Poor Henri’s been a bit under the weather recently. I noticed him limping one morning as we headed in from our morning walk, but when I checked his paws to see if anything was stuck there as has happened before, I couldn’t see anything unusual. By that evening though, things had gotten much worse. I discovered when it was time to leave for our evening walk that he could only take a few steps before lifting his paw and refusing to walk any more. This time, when I had a look, I could see what appeared to be a raw-looking lump on the edge of one of his toe pads.

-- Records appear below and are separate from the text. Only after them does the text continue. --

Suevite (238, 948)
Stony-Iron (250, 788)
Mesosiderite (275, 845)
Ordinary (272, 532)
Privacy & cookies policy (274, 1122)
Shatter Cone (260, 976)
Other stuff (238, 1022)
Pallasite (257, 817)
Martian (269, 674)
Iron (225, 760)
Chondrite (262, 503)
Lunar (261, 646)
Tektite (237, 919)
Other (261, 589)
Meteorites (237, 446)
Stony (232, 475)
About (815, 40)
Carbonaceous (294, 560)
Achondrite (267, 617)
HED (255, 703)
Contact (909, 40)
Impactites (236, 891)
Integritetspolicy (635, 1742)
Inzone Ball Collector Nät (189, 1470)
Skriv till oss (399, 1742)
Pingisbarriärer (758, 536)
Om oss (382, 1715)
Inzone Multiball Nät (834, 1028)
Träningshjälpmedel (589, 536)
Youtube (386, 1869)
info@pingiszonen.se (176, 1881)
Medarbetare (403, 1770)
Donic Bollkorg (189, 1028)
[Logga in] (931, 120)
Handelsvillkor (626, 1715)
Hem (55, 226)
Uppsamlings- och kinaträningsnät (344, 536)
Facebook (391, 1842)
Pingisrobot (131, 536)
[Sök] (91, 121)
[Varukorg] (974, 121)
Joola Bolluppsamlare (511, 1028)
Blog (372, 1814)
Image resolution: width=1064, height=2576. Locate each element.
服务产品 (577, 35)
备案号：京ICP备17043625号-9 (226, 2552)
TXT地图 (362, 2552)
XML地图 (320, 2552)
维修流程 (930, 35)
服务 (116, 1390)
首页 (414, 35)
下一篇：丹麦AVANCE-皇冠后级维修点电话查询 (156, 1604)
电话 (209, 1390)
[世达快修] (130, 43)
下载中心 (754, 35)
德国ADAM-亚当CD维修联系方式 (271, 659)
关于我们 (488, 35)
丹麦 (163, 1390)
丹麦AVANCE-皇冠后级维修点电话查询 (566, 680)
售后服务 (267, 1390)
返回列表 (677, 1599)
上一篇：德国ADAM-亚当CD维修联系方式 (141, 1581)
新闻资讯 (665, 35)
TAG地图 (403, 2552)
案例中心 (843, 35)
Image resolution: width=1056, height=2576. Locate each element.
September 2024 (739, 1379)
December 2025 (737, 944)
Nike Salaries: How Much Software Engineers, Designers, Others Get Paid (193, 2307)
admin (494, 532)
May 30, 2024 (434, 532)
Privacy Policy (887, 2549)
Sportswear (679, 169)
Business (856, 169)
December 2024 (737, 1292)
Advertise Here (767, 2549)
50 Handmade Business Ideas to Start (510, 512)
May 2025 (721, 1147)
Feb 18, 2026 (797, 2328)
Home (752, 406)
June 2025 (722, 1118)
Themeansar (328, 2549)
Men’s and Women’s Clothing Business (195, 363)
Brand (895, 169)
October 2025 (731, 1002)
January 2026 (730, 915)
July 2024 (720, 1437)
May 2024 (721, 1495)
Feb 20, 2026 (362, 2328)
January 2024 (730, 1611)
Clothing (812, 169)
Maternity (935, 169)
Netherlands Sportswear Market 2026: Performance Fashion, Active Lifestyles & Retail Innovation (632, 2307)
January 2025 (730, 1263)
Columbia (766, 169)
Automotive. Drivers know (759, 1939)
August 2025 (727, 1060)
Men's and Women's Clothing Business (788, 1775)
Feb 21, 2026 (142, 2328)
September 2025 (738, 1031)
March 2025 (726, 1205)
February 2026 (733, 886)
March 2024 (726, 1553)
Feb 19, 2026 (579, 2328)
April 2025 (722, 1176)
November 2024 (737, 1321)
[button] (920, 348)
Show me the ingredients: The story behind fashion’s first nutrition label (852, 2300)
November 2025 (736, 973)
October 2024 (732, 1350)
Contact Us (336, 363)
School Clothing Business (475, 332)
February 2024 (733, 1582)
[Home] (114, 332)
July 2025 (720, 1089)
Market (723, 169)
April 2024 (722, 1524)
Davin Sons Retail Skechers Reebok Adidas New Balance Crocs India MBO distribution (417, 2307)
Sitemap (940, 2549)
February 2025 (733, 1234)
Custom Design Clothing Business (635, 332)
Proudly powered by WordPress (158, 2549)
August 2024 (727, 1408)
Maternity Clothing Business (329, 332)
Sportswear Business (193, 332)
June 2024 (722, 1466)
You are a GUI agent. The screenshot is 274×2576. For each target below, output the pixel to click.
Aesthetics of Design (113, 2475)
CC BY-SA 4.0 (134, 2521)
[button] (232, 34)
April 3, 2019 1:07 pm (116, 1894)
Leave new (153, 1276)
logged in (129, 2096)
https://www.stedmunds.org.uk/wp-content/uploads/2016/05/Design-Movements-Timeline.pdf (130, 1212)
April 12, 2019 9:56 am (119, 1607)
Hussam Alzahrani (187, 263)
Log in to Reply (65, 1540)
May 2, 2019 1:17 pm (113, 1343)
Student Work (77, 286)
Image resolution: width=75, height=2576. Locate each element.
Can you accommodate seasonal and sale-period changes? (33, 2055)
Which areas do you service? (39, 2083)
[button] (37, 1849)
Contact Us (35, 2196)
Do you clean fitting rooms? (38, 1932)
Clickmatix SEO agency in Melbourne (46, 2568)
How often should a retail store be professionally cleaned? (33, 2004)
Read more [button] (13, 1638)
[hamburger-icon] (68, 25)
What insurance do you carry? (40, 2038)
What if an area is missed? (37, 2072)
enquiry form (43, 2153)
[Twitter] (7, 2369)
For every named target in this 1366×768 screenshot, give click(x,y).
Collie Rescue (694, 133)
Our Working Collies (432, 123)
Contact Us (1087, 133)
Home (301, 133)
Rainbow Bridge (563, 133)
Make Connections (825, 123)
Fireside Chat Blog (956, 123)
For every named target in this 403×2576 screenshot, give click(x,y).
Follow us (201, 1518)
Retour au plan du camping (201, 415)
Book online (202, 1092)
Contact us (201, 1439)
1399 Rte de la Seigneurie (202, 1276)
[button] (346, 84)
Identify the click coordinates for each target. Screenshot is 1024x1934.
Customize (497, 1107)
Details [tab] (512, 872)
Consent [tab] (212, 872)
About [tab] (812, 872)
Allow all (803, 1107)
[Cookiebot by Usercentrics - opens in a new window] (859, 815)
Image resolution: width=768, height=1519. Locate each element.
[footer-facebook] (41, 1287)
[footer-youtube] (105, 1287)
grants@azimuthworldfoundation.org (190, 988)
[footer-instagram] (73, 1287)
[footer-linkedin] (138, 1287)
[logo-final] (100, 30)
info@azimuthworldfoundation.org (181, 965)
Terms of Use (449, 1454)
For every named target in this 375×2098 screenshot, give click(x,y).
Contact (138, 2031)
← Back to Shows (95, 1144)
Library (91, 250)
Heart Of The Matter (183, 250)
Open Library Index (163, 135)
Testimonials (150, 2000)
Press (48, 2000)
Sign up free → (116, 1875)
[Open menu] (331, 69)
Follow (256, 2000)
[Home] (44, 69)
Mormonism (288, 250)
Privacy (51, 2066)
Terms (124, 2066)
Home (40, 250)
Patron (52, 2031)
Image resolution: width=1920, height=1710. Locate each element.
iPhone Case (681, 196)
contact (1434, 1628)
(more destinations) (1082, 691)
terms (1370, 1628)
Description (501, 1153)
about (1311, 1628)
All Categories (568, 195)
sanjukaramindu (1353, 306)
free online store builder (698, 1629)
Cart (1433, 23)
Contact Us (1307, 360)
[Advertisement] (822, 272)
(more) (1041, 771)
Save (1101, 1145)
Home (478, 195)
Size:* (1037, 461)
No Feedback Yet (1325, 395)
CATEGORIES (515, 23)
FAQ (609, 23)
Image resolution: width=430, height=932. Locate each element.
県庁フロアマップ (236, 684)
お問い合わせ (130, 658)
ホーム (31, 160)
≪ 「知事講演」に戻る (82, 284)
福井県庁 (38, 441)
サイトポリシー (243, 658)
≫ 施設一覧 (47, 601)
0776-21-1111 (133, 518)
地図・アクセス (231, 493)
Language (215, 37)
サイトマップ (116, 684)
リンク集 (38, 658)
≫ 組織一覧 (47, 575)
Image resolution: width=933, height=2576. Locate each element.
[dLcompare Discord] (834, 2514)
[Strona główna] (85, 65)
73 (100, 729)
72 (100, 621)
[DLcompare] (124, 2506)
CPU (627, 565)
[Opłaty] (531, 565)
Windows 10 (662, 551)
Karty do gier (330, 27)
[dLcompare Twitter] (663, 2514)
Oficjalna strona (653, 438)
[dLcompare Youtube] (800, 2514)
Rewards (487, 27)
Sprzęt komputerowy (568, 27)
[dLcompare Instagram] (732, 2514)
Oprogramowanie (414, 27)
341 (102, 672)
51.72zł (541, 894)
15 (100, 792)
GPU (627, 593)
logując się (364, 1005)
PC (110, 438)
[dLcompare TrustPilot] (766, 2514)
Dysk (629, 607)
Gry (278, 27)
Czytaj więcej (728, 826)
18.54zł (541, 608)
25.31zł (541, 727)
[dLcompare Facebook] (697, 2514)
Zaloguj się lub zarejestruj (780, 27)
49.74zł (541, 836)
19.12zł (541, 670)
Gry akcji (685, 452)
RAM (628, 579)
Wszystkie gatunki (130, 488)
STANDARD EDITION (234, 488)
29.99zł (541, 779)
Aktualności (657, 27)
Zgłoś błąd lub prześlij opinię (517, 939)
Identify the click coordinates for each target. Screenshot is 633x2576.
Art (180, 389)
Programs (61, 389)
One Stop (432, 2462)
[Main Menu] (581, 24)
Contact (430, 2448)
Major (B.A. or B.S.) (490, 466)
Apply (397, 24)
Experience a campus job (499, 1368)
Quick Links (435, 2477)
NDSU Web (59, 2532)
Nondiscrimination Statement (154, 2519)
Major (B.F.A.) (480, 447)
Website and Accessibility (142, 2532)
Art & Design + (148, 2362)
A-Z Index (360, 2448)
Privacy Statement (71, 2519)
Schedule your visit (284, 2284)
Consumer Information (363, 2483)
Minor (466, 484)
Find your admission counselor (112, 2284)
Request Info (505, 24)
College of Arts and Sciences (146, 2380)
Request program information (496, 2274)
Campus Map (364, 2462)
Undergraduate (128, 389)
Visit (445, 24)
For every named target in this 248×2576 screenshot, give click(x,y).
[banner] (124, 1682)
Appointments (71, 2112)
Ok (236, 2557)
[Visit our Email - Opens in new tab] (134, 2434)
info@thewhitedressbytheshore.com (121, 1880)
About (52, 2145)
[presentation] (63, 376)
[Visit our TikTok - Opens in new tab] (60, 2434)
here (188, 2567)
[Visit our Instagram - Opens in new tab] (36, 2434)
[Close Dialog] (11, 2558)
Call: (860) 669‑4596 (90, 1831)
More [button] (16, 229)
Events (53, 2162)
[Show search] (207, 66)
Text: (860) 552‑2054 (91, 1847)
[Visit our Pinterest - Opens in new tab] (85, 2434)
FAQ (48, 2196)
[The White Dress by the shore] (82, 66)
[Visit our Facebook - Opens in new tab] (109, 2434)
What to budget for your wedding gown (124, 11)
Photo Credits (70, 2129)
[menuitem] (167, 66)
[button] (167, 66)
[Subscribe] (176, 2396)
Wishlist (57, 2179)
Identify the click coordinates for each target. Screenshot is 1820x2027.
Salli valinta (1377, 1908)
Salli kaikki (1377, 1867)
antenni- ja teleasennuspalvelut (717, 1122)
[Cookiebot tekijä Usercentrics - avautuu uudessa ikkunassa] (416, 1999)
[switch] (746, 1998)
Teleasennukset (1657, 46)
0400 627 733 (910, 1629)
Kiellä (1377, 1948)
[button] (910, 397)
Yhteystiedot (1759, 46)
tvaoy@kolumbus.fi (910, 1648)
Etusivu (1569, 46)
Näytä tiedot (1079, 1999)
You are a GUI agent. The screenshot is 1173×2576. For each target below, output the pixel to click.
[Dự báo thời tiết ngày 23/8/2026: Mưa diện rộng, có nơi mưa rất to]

Given his history of suspect lumps and the fact that it was obviously bothering him, I decided to take him in to our trusty vet the next day. The diagnosis: an interdigital cyst. There’s plenty of information out there on the internet about this affliction, so I’ll leave the official explanations to your research. In layperson’s terms, as explained by Dr. Judy, he sees it more often in English bulldogs and one cause is that the dog’s footpads are not being placed down properly as they walk. The portion of the foot that is contacting the ground becomes abraded and an infection can occur along with the cyst. This appeared to be part of what had happened with Henri. He’s got a bit of a tendency to drag his front paws due to some mild nerve damage from back troubles over the years and his age. This, combined with the fact that his allergies seemed to be flaring up, leading to an increase in bacteria and yeast, seemed to have created the perfect conditions for this problem to present itself. Interdigital cysts can be chronic, but since it’s never happened before, we hope that it will fully resolve. Henri’s treatment included a steroid shot to bring down the inflammation and a follow-up course of antibiotics and antifungal medication. The vet also recommended that, for the first few days at least, I treat it with warm epsom salt soaks and the application of some Preparation H.
So, Henri has been taking it easy and
enjoying tolerating some foot soaks:
He also appears to enjoy the taste of Preparation H (gross!). The good news is, his paw is already much better- the pep in his step is back and the lump is barely visible anymore.